* Edward Gibbon (18th century historian) dismissed his testimony on the number of martyrs and impugned his honesty by referring to a passage in the abbreviated version of the Martyrs of Palestine attached to the Ecclesiastical History, book 8, chapter 2, in which Eusebius introduces his description of the martyrs of the Great Persecution under Diocletian with: "Wherefore we have decided to relate nothing concerning them except the things in which we can vindicate the Divine judgment. […] We shall introduce into this history in general only those events which may be useful first to ourselves and afterwards to posterity." In the longer text of the Martyrs of Palestine, chapter 12, Eusebius states: "I think it best to pass by all the other events which occurred in the meantime: such as […] the lust of power on the part of many, the disorderly and unlawful ordinations, and the schisms among the confessors themselves; also the novelties which were zealously devised against the remnants of the Church by the new and factious members, who added innovation after innovation and forced them in unsparingly among the calamities of the persecution, heaping misfortune upon misfortune. I judge it more suitable to shun and avoid the account of these things, as I said at the beginning.".

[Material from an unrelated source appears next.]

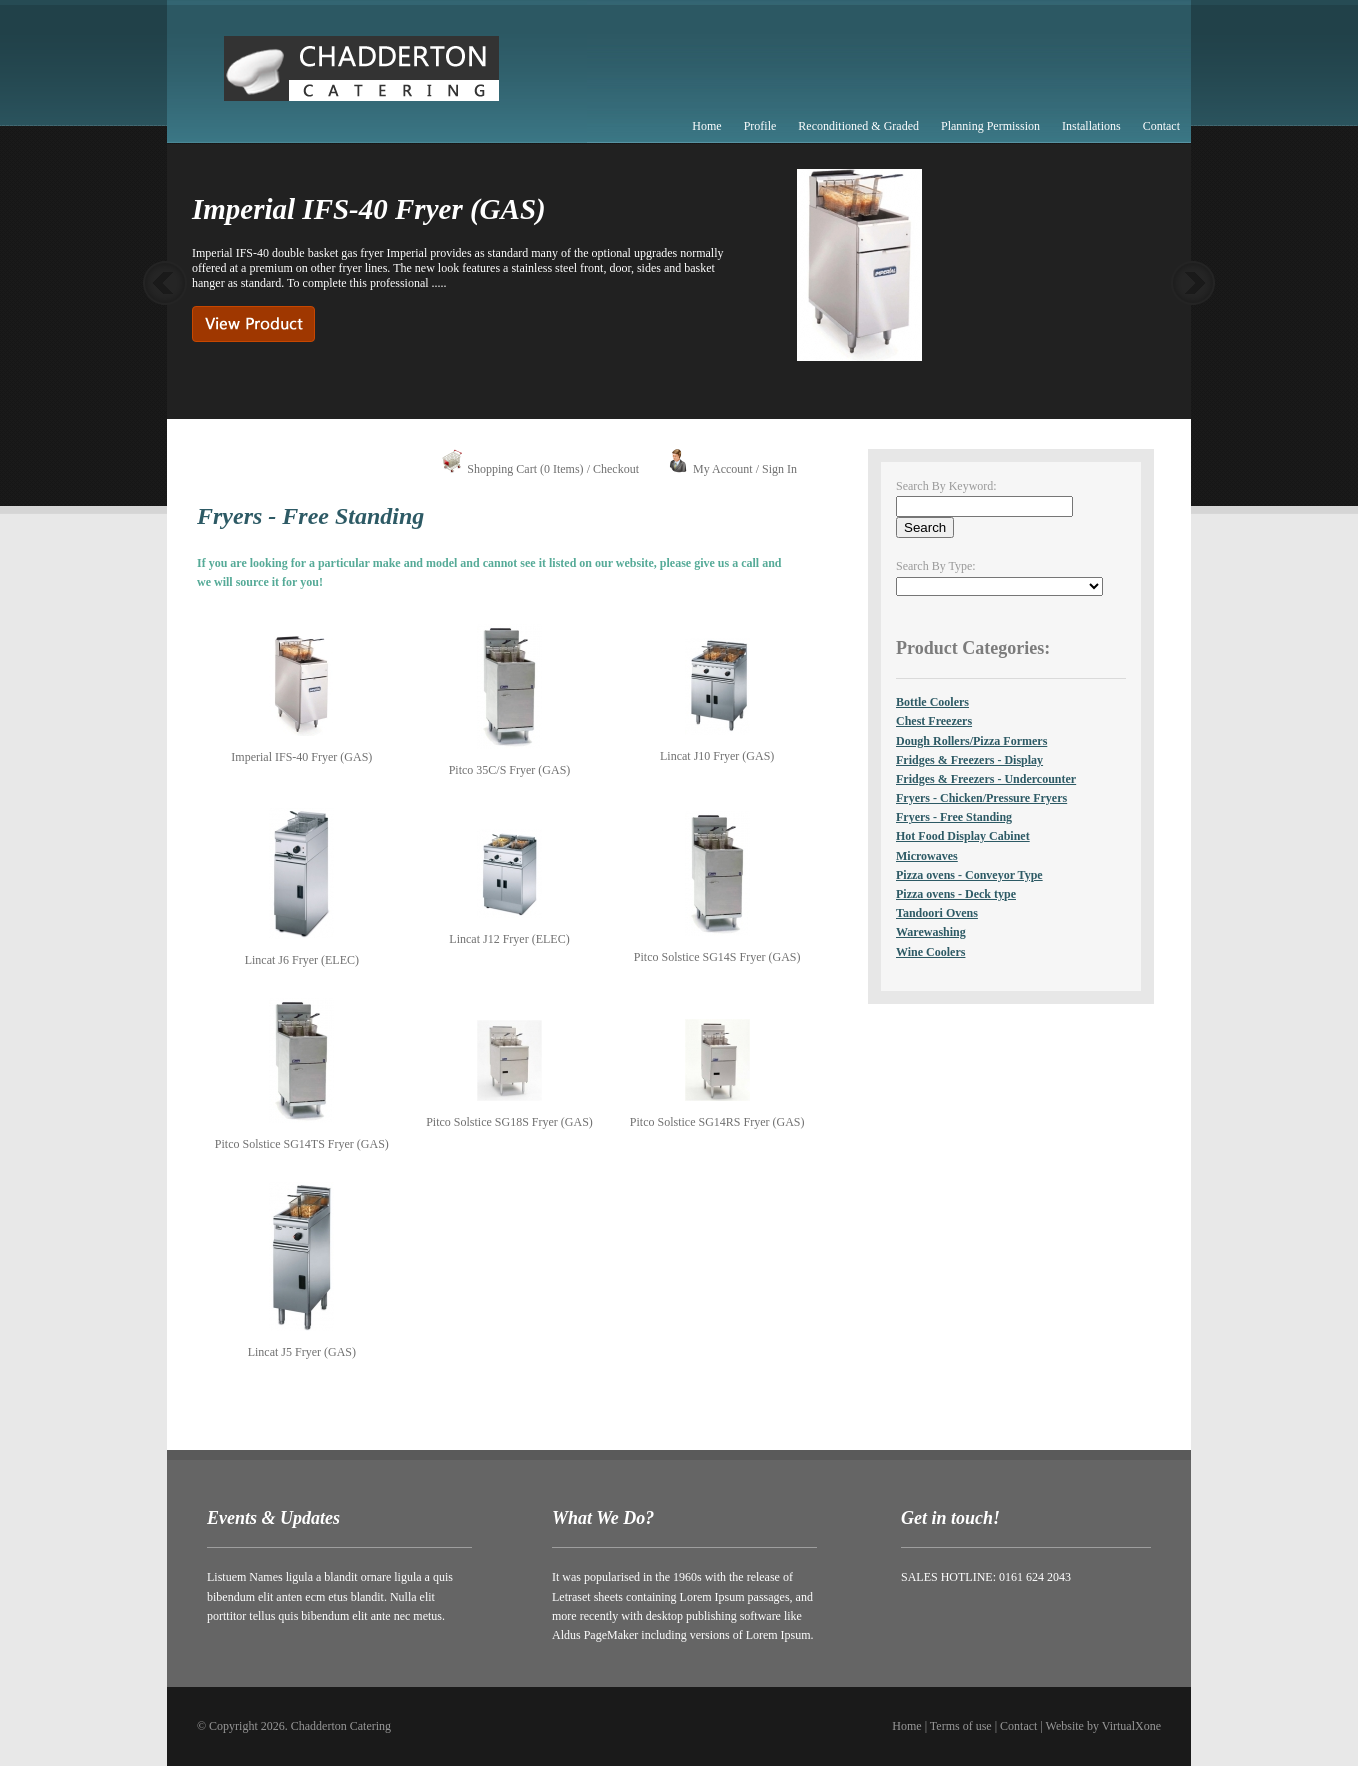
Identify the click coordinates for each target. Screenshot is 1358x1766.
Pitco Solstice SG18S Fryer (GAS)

* When his own honesty was challenged by his contemporaries, Gibbon appealed to the chapter heading -- not the text -- in Eusebius' Praeparatio evangelica (xii, 31), which says how fictions (pseudos) — which Gibbon rendered 'falsehoods' — may be a "medicine", which may be "lawful and fitting" to use.
* Jacob Burckhardt (19th century cultural historian) dismissed Eusebus as "the first thoroughly dishonest historian of antiquity".
* Other critics of Eusebius' work cite the panegyrical tone of the Vita, plus the omission of internal Christian conflicts in the Canones, as reasons to interpret his writing with caution.